Die Begriffe "Strom" und "Leben" tauchen zum ersten Mal auf der zweiten Seite der Bibel auf; und zwar noch vor der Geschichte mit der Rippe.
Für mich war der Griff zur Bibel, um ehrlich zu sein, bereits der zweite Versuch, den Einstieg in das Thema "Strom des Lebens" zu finden. Zuerst wollte ich so an die Sache herangehen, wie man es von einem Elektroingenieur und Fachmann der New Technology erwartet: Über das Internet. Als ich den Suchbegriff "Strom des Lebens" durch diverse Suchmaschinen jagen ließ, meldeten sich über 45.000 Dokumente, in denen die Begriffe "Strom" und "Leben" in irgendeiner Beziehung zu einander standen. Mich in diese Informationsflut zu stürzen, wäre ein hoffnungsloses Unterfangen gewesen, ich wäre schmählich untergegangen. Und so habe ich mich auf die Tradition besonnen und angefangen, in der Bibel zu blättern. Dort bin ich auch schnell fündig geworden. Übrigens hätte ich auch von hinten anfangen können, denn auf der vorletzten Seite des Neuen Testamentes, in der Offenbarung des Johannes, findet man: "Und er zeigte mir einen Strom des lebendigen Wassers, klar wie Kristall, der ausgeht von dem Thron Gottes und des Lammes."[2]

I.

Wenn ich die Augen schließe und mir einen Strom vorstelle, denke ich an ein breites und träges Wasser, das in der Sonne ruhig durch blühende, fruchtbare Landschaften fließt und vielen Feldern und Gärten das kostbare Nass spendet. Wenn ich nicht so gut drauf bin, denke ich aber vielleicht auch an einen tosenden Fluss, der sich durch tiefe Schluchten gräbt, der in gefährlichen Strudeln rotiert und über wilde Stromschnellen schießt, der sich heftig an den Ufern reibt und die Spuren seiner Macht hinterlässt.
Fließendes Wasser bedeutet Dynamik und niemals Stillstand. Unbeirrbar nimmt es seinen Lauf, allerdings nur in eine Richtung, von der Quelle bis zur Mündung.
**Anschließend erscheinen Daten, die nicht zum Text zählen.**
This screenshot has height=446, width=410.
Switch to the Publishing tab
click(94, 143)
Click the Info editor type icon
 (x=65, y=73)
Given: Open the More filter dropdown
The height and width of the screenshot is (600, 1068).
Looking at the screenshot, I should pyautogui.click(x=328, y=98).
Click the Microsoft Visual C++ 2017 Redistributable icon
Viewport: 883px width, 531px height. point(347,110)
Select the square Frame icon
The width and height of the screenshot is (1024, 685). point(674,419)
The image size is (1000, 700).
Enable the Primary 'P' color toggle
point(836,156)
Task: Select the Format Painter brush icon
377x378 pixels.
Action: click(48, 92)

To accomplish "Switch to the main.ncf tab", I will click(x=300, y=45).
Ein Strom assoziiert Gemeinschaft und Gemeinsamkeit, kein Wassertropfen ist isoliert und für sich allein, alle füllen das Flussbett; ein Flussbett, das sich durch die vereinte Kraft der Wassertropfen stetig weiter entwickelt, das sich nach den Gesetzen der Schwerkraft und der Strömungsmechanik in geologische Formationen schneidet, das aber auch in feste Bahnen gezwungen wird durch Begradigungen, Stauseen, Kanäle oder andere in den natürlichen Lauf eingreifende Maßnahmen.
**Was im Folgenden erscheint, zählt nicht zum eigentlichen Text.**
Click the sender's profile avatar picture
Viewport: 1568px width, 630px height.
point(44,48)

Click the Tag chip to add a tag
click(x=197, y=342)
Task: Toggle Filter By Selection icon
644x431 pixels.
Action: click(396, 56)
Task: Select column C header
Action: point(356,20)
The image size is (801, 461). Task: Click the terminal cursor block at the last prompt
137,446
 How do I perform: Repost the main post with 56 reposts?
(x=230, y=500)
Auch mein Leben ist nicht statisch: Von Geburt an immer im Fluss, in Entwicklung, dynamisch, schnell und turbulent, manchmal mehr, manchmal weniger; geprägt durch meine Umgebung; beeinflusst durch Randbedingungen, denen ich mich fügen muss und denen ich mich nicht entziehen kann. Die Zeit rückwärts laufen zu lassen kann ich nicht, gegen den Strom zu schwimmen, gelingt mir nur allzu selten, und ich muss aufpassen, in dem dabei entstehenden Strudel nicht unterzugehen. Ich fühle mich angetrieben und treibe selbst mit in einem Strom, im Strom meines Lebens.
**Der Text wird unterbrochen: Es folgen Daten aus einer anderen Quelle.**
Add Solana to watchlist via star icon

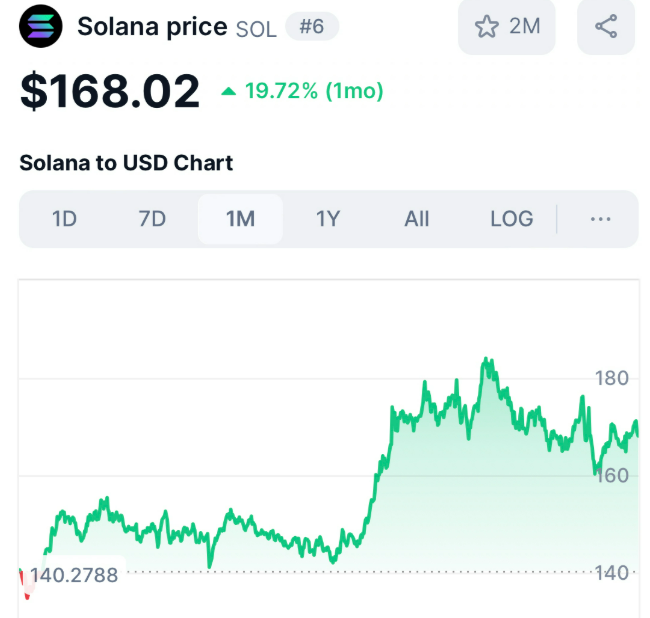coord(486,27)
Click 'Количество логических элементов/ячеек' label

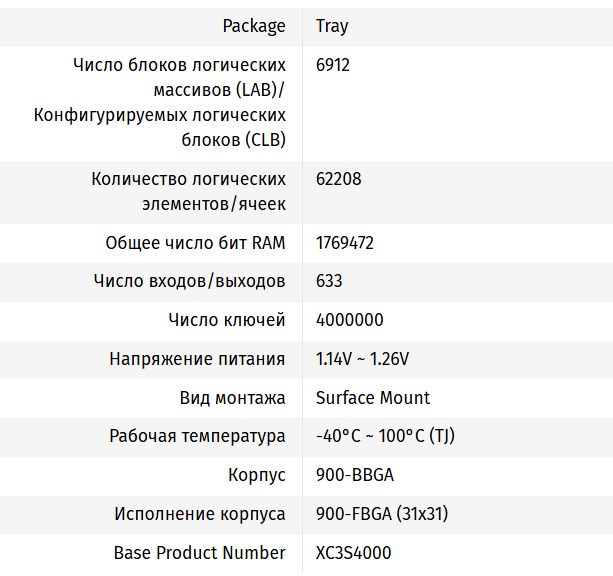coord(188,192)
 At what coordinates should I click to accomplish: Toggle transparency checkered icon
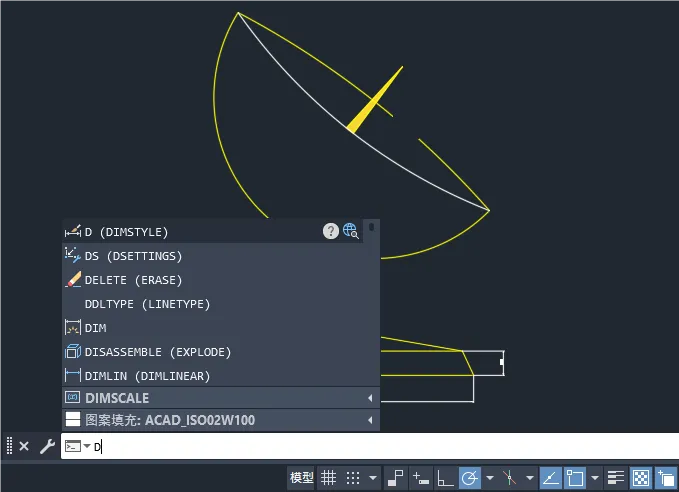click(x=641, y=478)
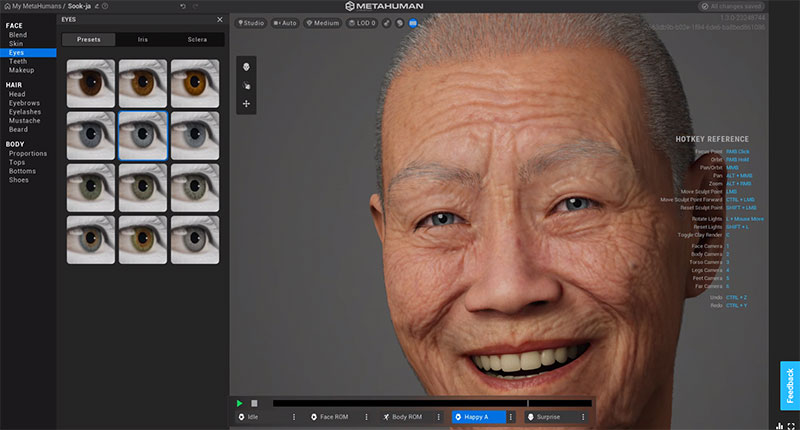This screenshot has width=800, height=430.
Task: Open the Studio lighting dropdown
Action: (x=251, y=23)
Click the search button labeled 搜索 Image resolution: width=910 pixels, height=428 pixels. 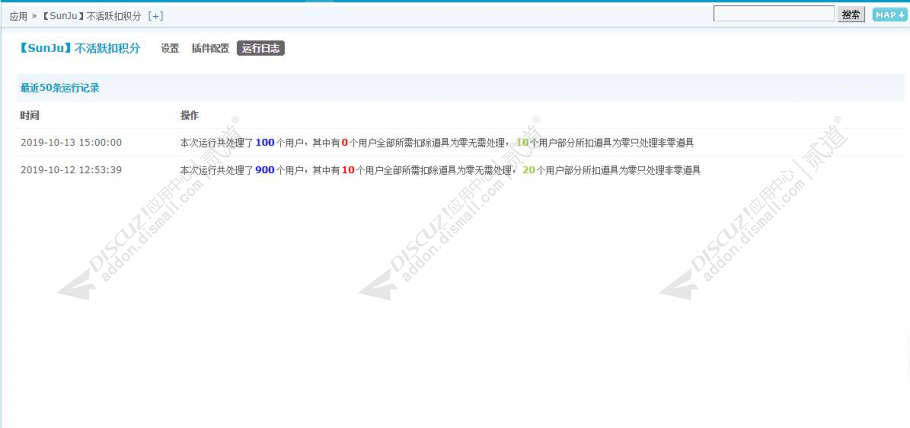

Ich selbst bin nur ein winziger Wassertropfen zusammen mit Millionen anderer, die gemeinsam mit mir durch das Flussbett strömen, sich dem vorbestimmten Lauf nicht zu entziehen vermögen, ihn aber trotzdem formen und gestalten. Dies war immer so, zu allen Zeiten und in allen Epochen. Und dabei haben seit 2000 Jahren die christlichen Kirchen im Strom des Lebens eine nicht unerhebliche Rolle gespielt. Oftmals waren sie die treibende Kraft, im positiven wie im negativen Sinn. Sie haben Energien freigesetzt oder auch gebremst. Sie waren Maßstab für menschliches Tun und Handeln. Vor etwas mehr als 150 Jahren hat die einsetzende Industrialisierung das menschliche Leben gehörig durcheinandergewirbelt. Die technologische Fortschrittsidee hat Strömungen entstehen lassen, die in Bezug auf eine neue Lebensorientierung auch mit den christlichen Kirchen in Konkurrenz getreten sind.
Und daran ist nicht zuletzt der elektrische Strom schuld.

II.

Was ist überhaupt elektrischer Strom? Wenn ich diese Frage meinen Studenten in der ersten Stunde zu meiner Vorlesung "Grundlagen der Elektrotechnik" stelle, kommen unter anderem diese Antworten:
"Strom kommt aus der Steckdose"; "man kann Strom nicht sehen, nur an seinen Wirkungen erkennen"; "Strom ist die Bewegung von Ladungsträgern". Letztere Antwort tröstet mich immer, deutet sie doch darauf hin, dass der Physikunterricht in der Schule nicht ganz umsonst war.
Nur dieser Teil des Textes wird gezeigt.